Businesses now have a huge number of cloud options for decentralizing their business operations and converting their office-bound workers into a remote workforce. While these different cloud options offer some similar features--such as storage and apps for productivity and connectivity--there also plenty of differences. But cloud service providers fall into four basic types.

Free Cloud Platforms

Hopefully, your company already offers remote access to company email, but if it doesn't, tell everyone to sign up for free Gmail accounts, which will also give them access to the gold standard of free cloud-based productivity suites, Google Docs. Then, invite them to collaborate on Google Drive, which offers up to 15 GB of free storage (more available with a monthly subscription). These basic actions will provide everyone in your organization the ability to communicate and store, work on, and share documents. You'll also get videoconferencing capabilities with Google Hangouts.

However, if you want to use your company email or collaborate with people outside of the Google ecosystem, the Google platform becomes more limiting. For instance, if you share a document with a person who doesn't have a Google account, they can only view (and not edit) it. Luckily, there are plenty of other free cloud options from which to choose. Many of them will actually integrate with Google Docs for their productivity functionality, so it still might make sense to sign up with Google if you use one of those.

Professional and Industry-Based Cloud Templates

Some industries and professions have known and established regular business processes that can be addressed with a basic template on that will work for most of those businesses. For example, Slack and Monday.com both offer ready-made cloud integrations for engineering and marketing teams. Clio is a specially designed cloud platform for law firms and legal professionals. A pre-made industry cloud template could offer the best of both worlds with quicker, cheaper setup than a custom solution and superior security features and flexibility when compared to free options.

Custom-Built Cloud Solutions

Depending on the size and type of your organization, custom cloud solution companies like Imaging Office Systems and Accelera Solutions will figure out what cloud-based services your company needs to function remotely and then build those services to its precise requirements of the organization.

These options may involve higher costs and require ancillary services and more time and effort to set up, but the benefits can prove worth it. For example, for the above-mentioned Indiana high school, Imaging Office Systems scanned, migrated, and indexed into a cloud-based database an entire vault of paper student graduation and withdrawal records that comprised over 175,000 pages. In doing so, they transformed the process the school secretary used to respond to record requests from requiring manual searches through paper files, photocopies, and snail mail into a database query and email operation that only took a couple minutes.

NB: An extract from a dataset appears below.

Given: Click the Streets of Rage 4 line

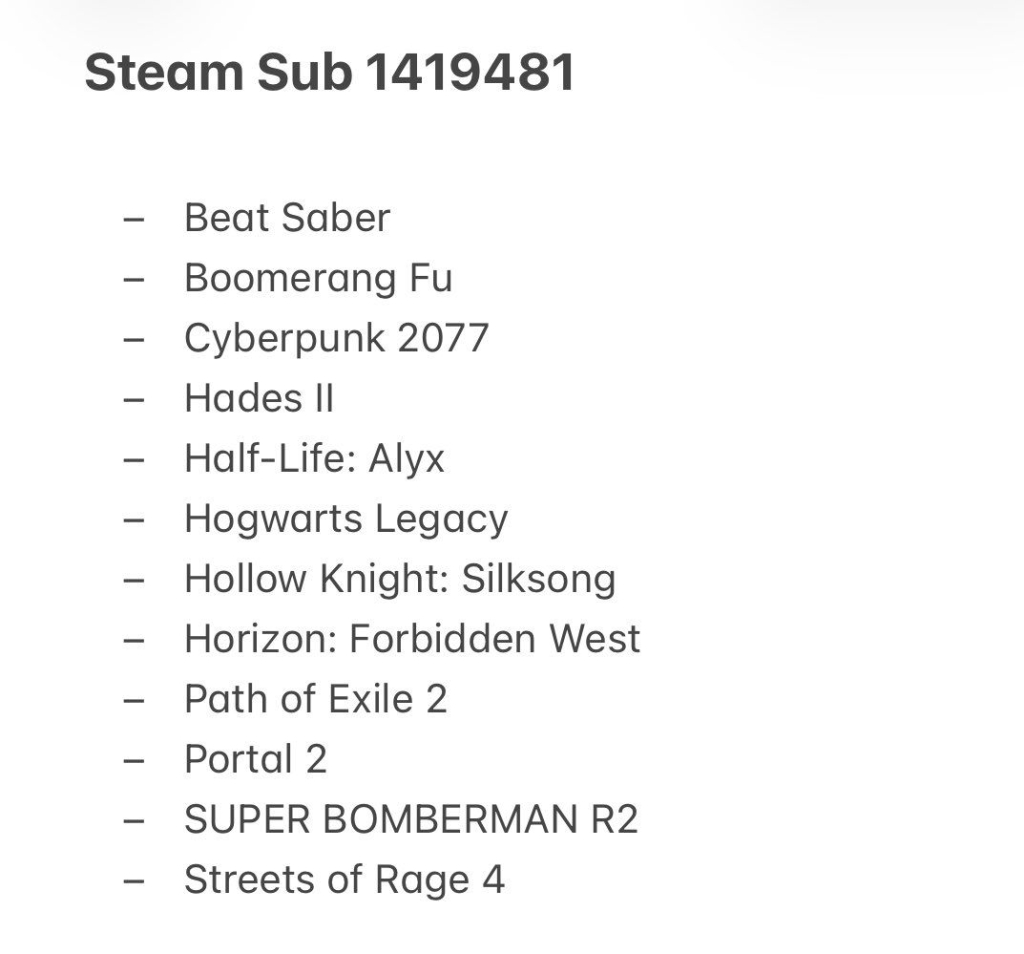Looking at the screenshot, I should 344,880.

Do-Everything Enterprise Cloud Platforms

As the name implies, a do-everything enterprise cloud computing platform delivers all the required services and systems (software, infrastructure, content management, web applications) to support your business operations. While custom-built cloud solutions often comprise a patchwork of services from different companies, the do-everything works within a single integrated platform. Though not built from scratch, it can be fine-tuned according to customer requirements.The other primary difference--and advantage--of an enterprise cloud platform is that it resides behind a firewall, so it delivers superior security for your data. In addition, it often offers better speed and performance, flexible bandwidth capacities (for handling spikes in use or demand), and lower costs. Enterprise cloud platforms are priced according to a per-user or per-device license agreement. Microsoft SharePoint was one of the first enterprise cloud platforms, launched in 2001. Fast-forward to now, and there are plenty of other options from which to choose, including current market leaders Amazon Web Services, Microsoft Azure, and Google Cloud.